In summary, inflammation is a recognized core regulatory axis in stroke pathology, functioning as an integral component of I/R-induced cascades. It persists throughout the entire pathological process from onset to post-injury repair, exhibiting dual regulatory characteristics of damage-repair homeostasis across different post-stroke phases (58, 59). This process can be divided into three stages:

While glial scarring is essential for reconstructing vascular networks and sealing lesion areas to restore tissue integrity, it concurrently induces axonal regeneration barriers that significantly impair central nervous system functionality. Clinical studies demonstrate that elevated inflammatory levels correlate with poorer therapeutic outcomes in IS, establishing inflammation as a critical prognostic factor. For instance, early measurements of C-reactive protein (CRP) effectively predict functional disability and mortality in acute IS patients (61). The detrimental effects of inflammation extend beyond these observations. In focal and global cerebral I/R injury, intracranial hemorrhage, or mechanical brain trauma, inflammatory responses consistently exacerbate secondary damage despite incomplete mechanistic understanding (57). Current evidence suggests that targeted modulation of neuroinflammation may provide protective effects in IS, opening new therapeutic avenues. Rational immunomodulation could suppress pathological damage while enhancing reparative functions, though potential side effects require caution. Future research should clarify molecular mechanisms and signaling pathways underlying inflammatory regulation, precisely distinguish beneficial versus harmful targets, and develop safer therapeutic strategies to improve patient prognosis.

The core contradiction in acute IS treatment lies in the spatiotemporal limitations of recanalization and associated therapeutic risks. Current strategies primarily include IVT and EVT.

Antithrombotic therapy is a cornerstone of primary and secondary IS prevention, utilizing antiplatelet agents (e.g., aspirin, clopidogrel) or anticoagulants (e.g., warfarin, non-vitamin K antagonist oral anticoagulants [NOACs]) to suppress thrombogenesis (12). Treatment strategies are tailored to thrombotic etiology: antiplatelet regimens are favored for non-cardioembolic IS subtypes, such as atherosclerotic and small vessel disease (73, 74), while anticoagulation is preferred for cardioembolic origins, such as atrial fibrillation, or hypercoagulable states (75, 76). However, all antithrombotic approaches require a careful balance between ischemic protection and hemorrhagic risk, particularly gastrointestinal and intracranial hemorrhage. Effective clinical decision-making involves: Personalized bleeding risk assessment using validated scoring systems; Continuous monitoring of hemostatic parameters; and Prompt regimen adjustments based on the recurrence of thrombotic or hemorrhagic events. This delicate risk-benefit balance highlights the critical need for precision medicine in IS prophylaxis.

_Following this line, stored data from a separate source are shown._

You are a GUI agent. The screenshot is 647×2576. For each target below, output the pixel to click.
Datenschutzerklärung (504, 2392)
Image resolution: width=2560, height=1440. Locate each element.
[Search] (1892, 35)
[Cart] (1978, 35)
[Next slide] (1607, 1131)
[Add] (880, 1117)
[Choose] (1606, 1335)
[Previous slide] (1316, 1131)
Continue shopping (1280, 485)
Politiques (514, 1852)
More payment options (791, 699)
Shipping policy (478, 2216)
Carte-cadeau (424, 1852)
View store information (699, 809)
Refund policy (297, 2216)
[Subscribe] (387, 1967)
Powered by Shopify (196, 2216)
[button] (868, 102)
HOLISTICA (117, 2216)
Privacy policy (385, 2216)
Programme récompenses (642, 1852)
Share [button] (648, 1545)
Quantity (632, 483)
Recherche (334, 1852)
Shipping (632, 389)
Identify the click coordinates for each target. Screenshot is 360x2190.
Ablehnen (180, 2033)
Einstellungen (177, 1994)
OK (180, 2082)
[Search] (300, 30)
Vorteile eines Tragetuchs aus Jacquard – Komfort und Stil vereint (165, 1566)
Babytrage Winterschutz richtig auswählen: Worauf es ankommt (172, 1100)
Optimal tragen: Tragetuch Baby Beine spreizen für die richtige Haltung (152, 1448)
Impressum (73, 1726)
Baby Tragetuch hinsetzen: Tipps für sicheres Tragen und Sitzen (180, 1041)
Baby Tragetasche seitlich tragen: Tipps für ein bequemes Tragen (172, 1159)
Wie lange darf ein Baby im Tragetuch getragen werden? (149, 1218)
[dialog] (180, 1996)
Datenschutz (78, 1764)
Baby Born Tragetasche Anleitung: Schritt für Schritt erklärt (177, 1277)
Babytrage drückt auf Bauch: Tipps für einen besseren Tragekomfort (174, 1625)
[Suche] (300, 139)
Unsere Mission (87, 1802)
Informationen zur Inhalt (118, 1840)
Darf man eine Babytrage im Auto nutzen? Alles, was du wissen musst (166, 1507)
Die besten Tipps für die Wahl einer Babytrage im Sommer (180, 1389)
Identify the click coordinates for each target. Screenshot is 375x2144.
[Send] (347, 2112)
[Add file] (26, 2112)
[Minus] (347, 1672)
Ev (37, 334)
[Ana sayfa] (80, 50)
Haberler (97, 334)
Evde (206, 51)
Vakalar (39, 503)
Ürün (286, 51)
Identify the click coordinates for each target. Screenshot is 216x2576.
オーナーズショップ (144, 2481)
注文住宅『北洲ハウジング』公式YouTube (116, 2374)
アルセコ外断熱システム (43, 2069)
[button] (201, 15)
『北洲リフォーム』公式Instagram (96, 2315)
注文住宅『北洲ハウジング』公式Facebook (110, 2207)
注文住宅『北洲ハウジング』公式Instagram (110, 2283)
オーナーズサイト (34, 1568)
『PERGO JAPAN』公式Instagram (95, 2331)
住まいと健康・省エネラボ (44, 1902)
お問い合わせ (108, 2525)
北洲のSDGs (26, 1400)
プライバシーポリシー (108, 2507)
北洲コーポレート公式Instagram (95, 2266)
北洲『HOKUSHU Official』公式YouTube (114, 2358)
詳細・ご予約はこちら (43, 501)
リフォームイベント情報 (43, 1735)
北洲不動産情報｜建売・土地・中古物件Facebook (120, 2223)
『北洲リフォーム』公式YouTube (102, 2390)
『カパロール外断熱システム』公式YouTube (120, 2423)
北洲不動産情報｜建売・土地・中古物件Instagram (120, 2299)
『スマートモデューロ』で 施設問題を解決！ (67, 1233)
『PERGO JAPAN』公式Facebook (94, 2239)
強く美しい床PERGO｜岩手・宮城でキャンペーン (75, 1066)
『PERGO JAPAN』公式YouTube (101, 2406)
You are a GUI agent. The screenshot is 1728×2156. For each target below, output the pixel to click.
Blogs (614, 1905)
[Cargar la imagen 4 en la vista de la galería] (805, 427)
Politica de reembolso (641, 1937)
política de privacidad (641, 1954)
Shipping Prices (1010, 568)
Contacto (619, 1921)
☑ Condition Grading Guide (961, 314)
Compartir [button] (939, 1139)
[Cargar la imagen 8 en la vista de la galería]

Current therapeutic strategies for IS emphasize rapid reperfusion through IVT and EVT, paired with etiology-guided antithrombotic management using antiplatelet or anticoagulant therapy. However, their clinical efficacy is limited by strict time windows, eligibility criteria, and an inability to mitigate neuroinflammation-driven secondary injury following reperfusion (77, 78). Increasing evidence positions inflammation as a central regulator in I/R cascades and a key mediator of risk factors. Notably, inflammatory processes compromise neurovascular unit (NVU) integrity prior to IS onset and continuously worsen secondary damage post-stroke (57, 79, 80). After reperfusion, aberrant neuroimmune responses initiate uncontrolled inflammatory cascades via mechanisms like inflammasome activation and mitochondrial dysfunction, resulting in BBB disruption, reactive oxygen species (ROS) bursts, and subsequent neuronal apoptosis and glial activation (81–83). Recent research identifies ncRNAs as critical regulators of post-reperfusion neuroinflammation, modulating neuroimmune interactions, suppressing inflammatory signaling pathways (e.g., NF-κB), and preserving NVU homeostasis (84). Their dynamic expression profiles, such as miR-124 and lncRNA MALAT1, not only act as early biomarkers of injury but also provide innovative therapeutic opportunities to overcome time window constraints through targeted delivery systems, such as exosomal vectors, facilitating precise anti-inflammatory interventions (32, 85–87). In this regard, stem cell-derived exosomes have emerged as highly effective ncRNA carriers, owing to their BBB permeability and biocompatibility. Experimental studies demonstrate their ability to deliver functional ncRNAs to ischemic lesions efficiently, maintaining bioactivity and coordinating molecular regulation in affected regions (88–90) (Figure 2). This advancement lays a theoretical groundwork for multidimensional strategies that integrate reperfusion, anti-inflammation, and neuroprotection, potentially overcoming the fundamental limitations of conventional IS therapies.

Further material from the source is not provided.